In fact, if the relevant feedback is missing, flawed, or not available in a timely manner, organizations and societies fail to learn at all ... or even learn the wrong thing, engaging in what system dynamicists at M.I.T. call "superstitious learning."

Organizations and societies must deal with similar delays and missing or defective feedback. By the time we realize something is wrong, decide what to do about it, do it, and then wait to see the results, months or even years can pass.

 

Systems Thinking is Practical

So to practically deal with these kinds of problems, that is to get the desired results, organizations must use systems thinking. That is, they must understand and make explicit the interdependent feedbacks in the system that are driving behavior and design feedbacks and measures that improve performance.

That's why systems thinking is practical. It helps us learn together about the complex problems we face and design systems that work.

"There's nothing so practical as a good theory." Kurt Lewin

 

Insightful Quotes about Systems Thinking

The power of "the whole":

"The compatibility between the parts and their reinforcing mutual interactions create a resonance, a force, which will be an order of magnitude higher than the sum of the forces generated by the separate parts.
Systems Thinking, Jamshid Gharajedaghi

If the systems approach seems unnecessary, please keep in mind:

"Acceptable ideas are competent no more, but competent ideas are not yet acceptable. This is a dilemma of our time."
Stafford Beer

Conventional Wisdom:

"Conventional wisdom is like an old guard; it would rather die than surrender." Systems Thinking, Jamshid Gharajedaghi

On mental models:

"The inertia of culture is manifested by public and private images acting as filters, developing a selective mode of reception. This tunes the receptors for particular messages. Those consistent with the image are absorbed and reinforced, while contradictory and antagonistic ones have no significant effect.
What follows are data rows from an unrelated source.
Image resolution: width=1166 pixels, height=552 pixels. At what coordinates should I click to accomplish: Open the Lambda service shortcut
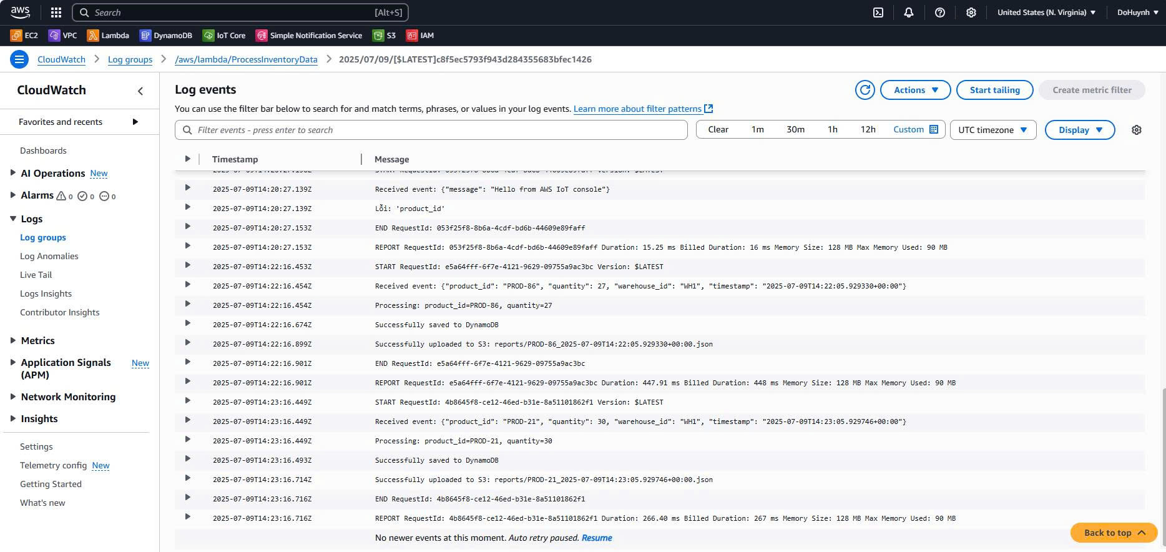108,36
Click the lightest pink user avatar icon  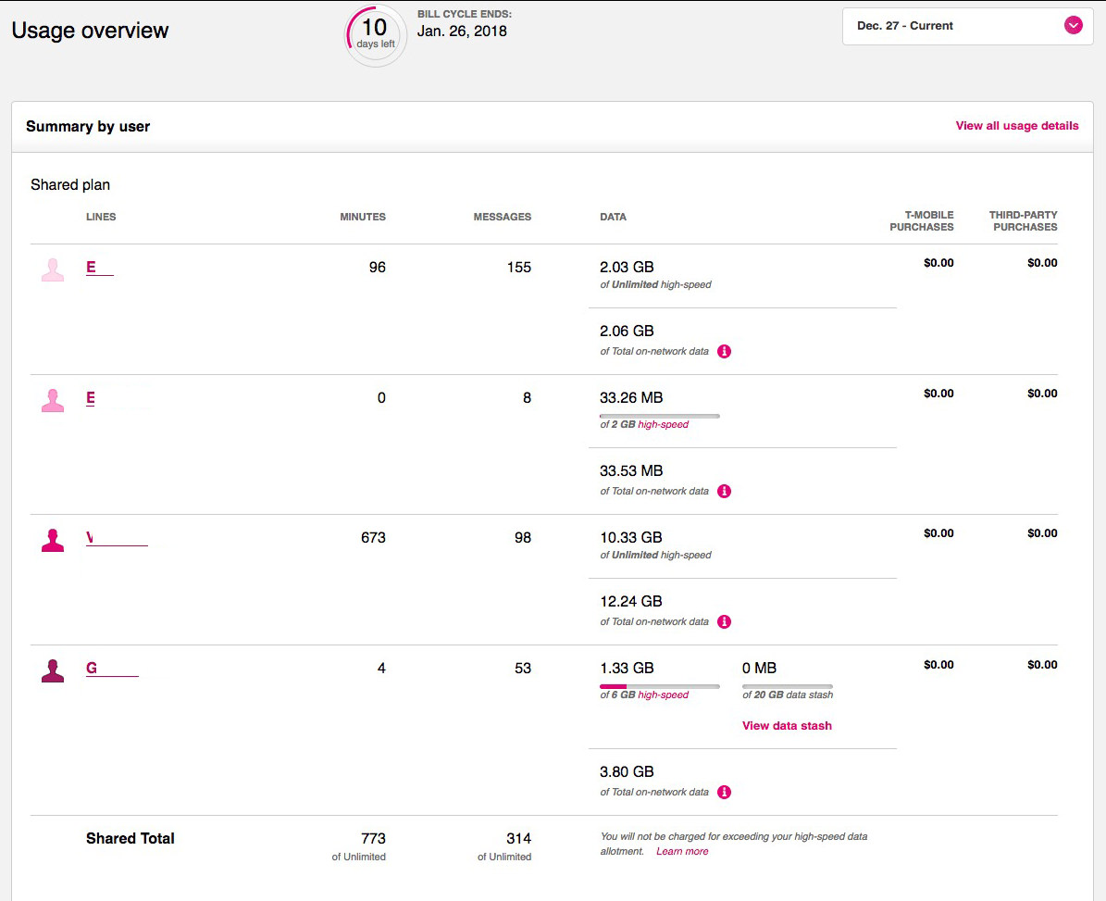[53, 269]
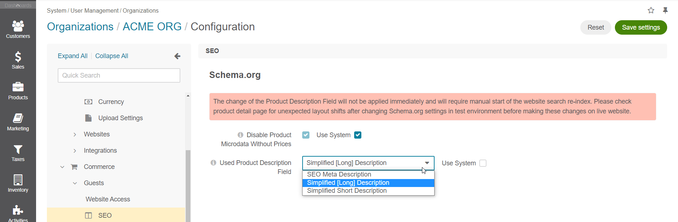
Task: Enable Use System for Product Description Field
Action: pos(483,163)
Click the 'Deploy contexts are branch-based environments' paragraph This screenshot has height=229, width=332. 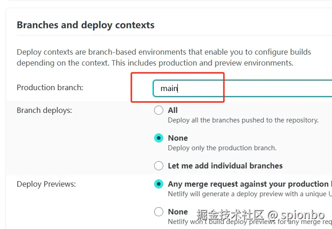pos(164,57)
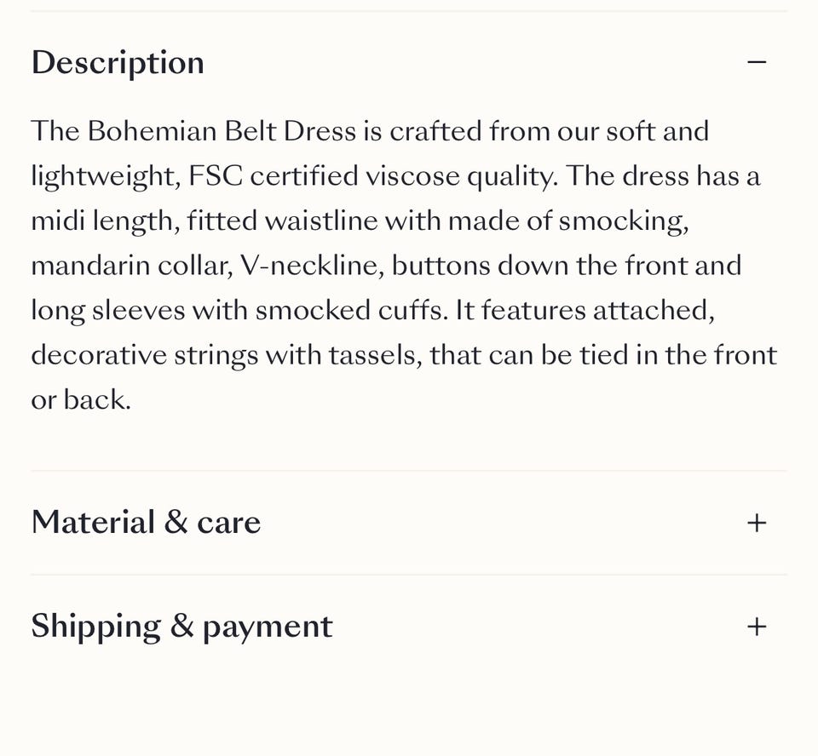This screenshot has width=818, height=756.
Task: Collapse Description using the minus icon
Action: click(x=757, y=62)
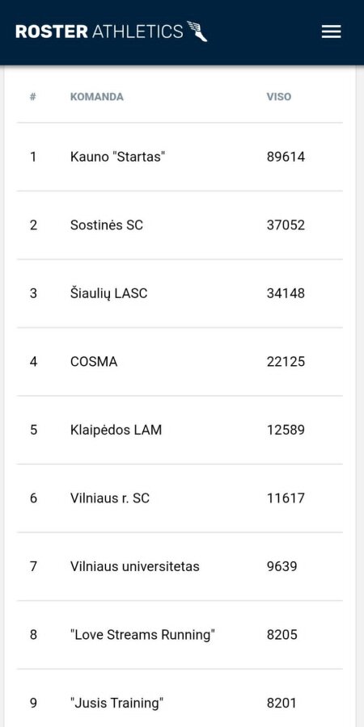364x727 pixels.
Task: Tap the winged shoe logo icon
Action: 197,32
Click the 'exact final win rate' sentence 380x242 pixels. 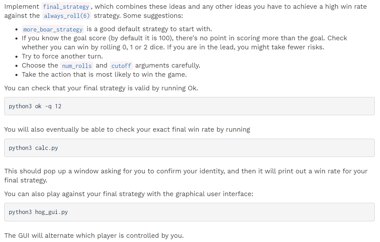[x=127, y=130]
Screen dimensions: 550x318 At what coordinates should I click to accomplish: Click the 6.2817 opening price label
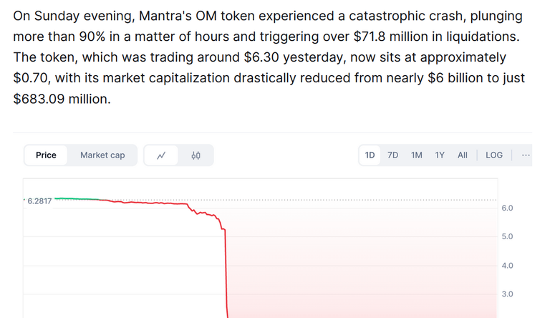[39, 201]
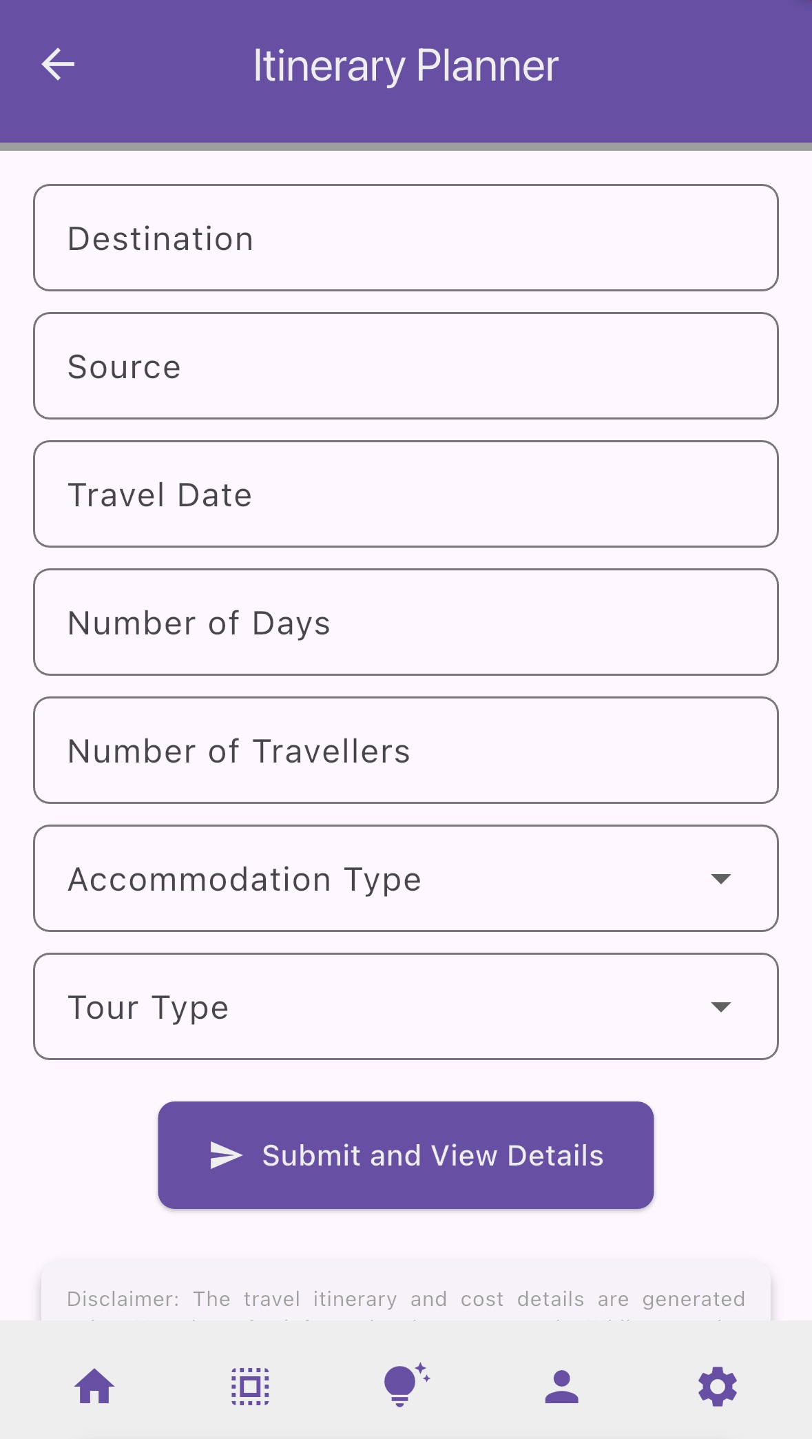Select the Source text field
The width and height of the screenshot is (812, 1439).
[406, 366]
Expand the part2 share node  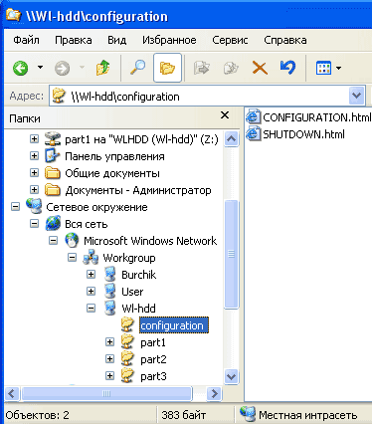click(x=109, y=359)
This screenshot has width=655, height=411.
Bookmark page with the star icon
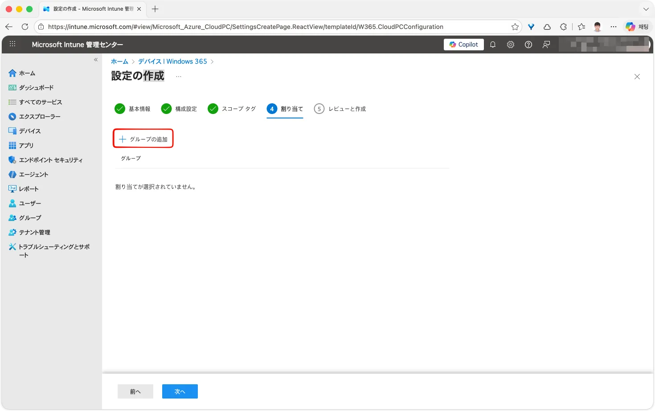click(x=515, y=27)
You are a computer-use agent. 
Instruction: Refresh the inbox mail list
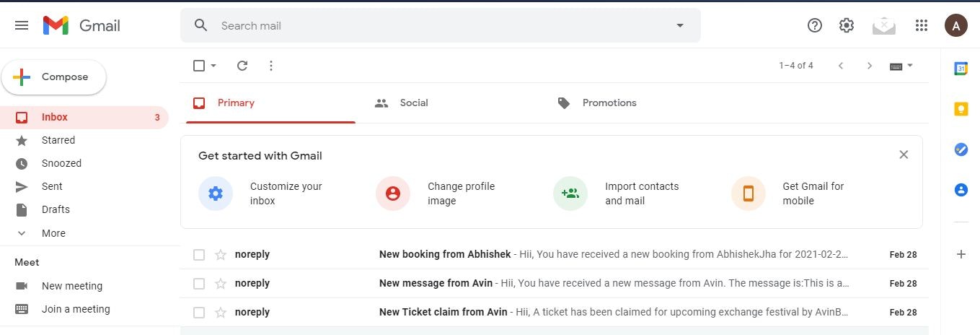point(242,66)
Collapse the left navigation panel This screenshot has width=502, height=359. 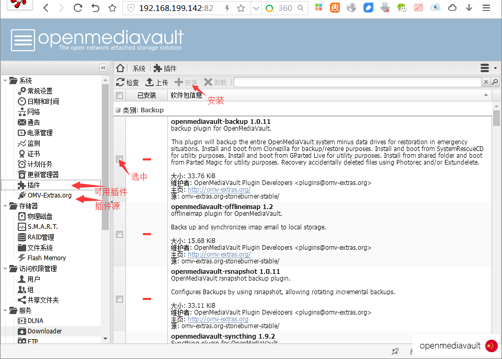click(104, 68)
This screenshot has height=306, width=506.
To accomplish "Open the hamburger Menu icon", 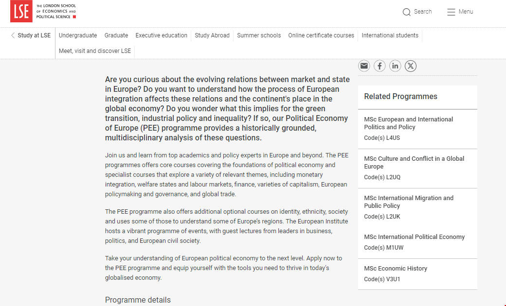I will (451, 12).
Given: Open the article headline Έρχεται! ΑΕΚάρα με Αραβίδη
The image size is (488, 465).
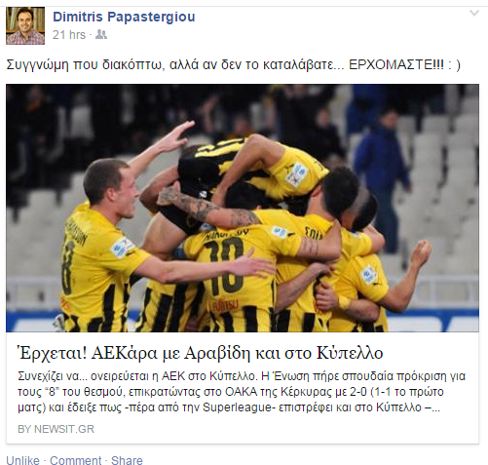Looking at the screenshot, I should pyautogui.click(x=201, y=353).
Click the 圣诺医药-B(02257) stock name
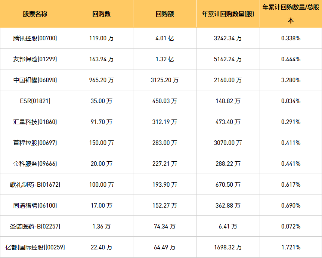Image resolution: width=322 pixels, height=258 pixels. [35, 226]
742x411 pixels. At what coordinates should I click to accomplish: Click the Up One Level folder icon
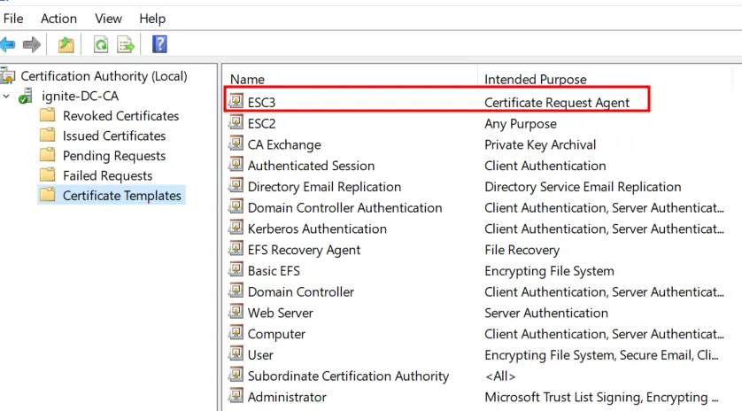click(x=66, y=44)
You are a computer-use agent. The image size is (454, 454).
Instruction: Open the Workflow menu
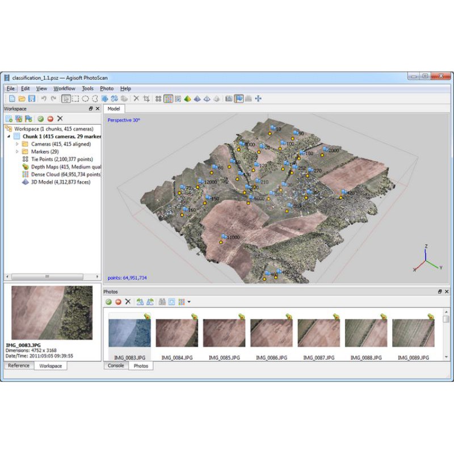[64, 89]
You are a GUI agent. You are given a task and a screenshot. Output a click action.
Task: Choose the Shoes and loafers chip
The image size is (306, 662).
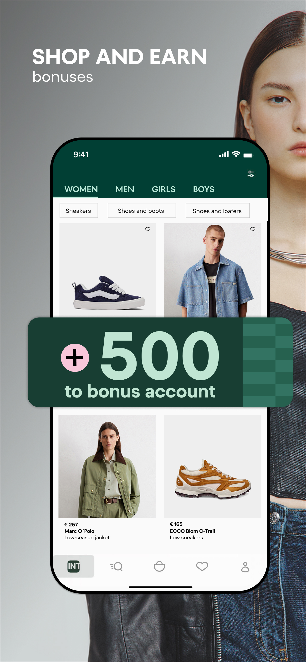[218, 211]
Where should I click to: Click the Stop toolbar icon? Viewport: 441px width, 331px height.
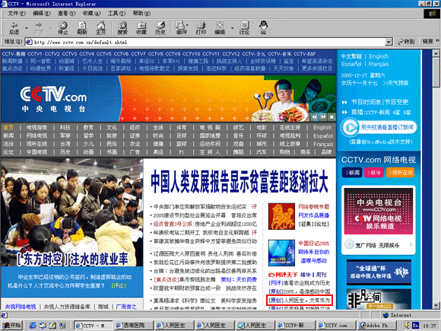tap(63, 28)
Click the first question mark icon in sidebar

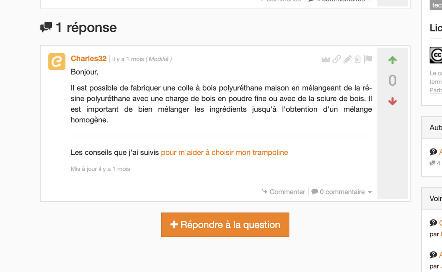point(433,152)

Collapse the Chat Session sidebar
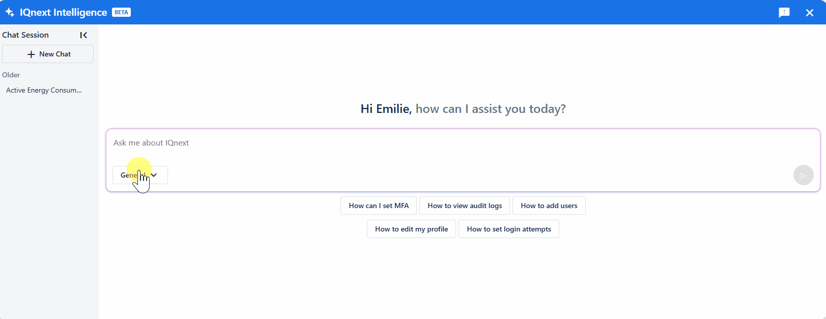click(83, 35)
This phenomenon, although an impediment to change, acts as a defense mechanism and structure maintaining function.

Furthermore, since truth is commonly identified with simplicity and comprehensibility, what one does not understand is simply rejected as false." Systems Thinking, Jamshid Gharajedaghi

If this seems complicated, please keep in mind:

"My worry when executives say, 'Keep it simple stupid,' is that they're underestimating the complexity of their own organizations and environments."
From "Sense and Reliability, A Conversation with Celebrated Psychologist Karl E. Weick", Harvard Business Review, April 2003.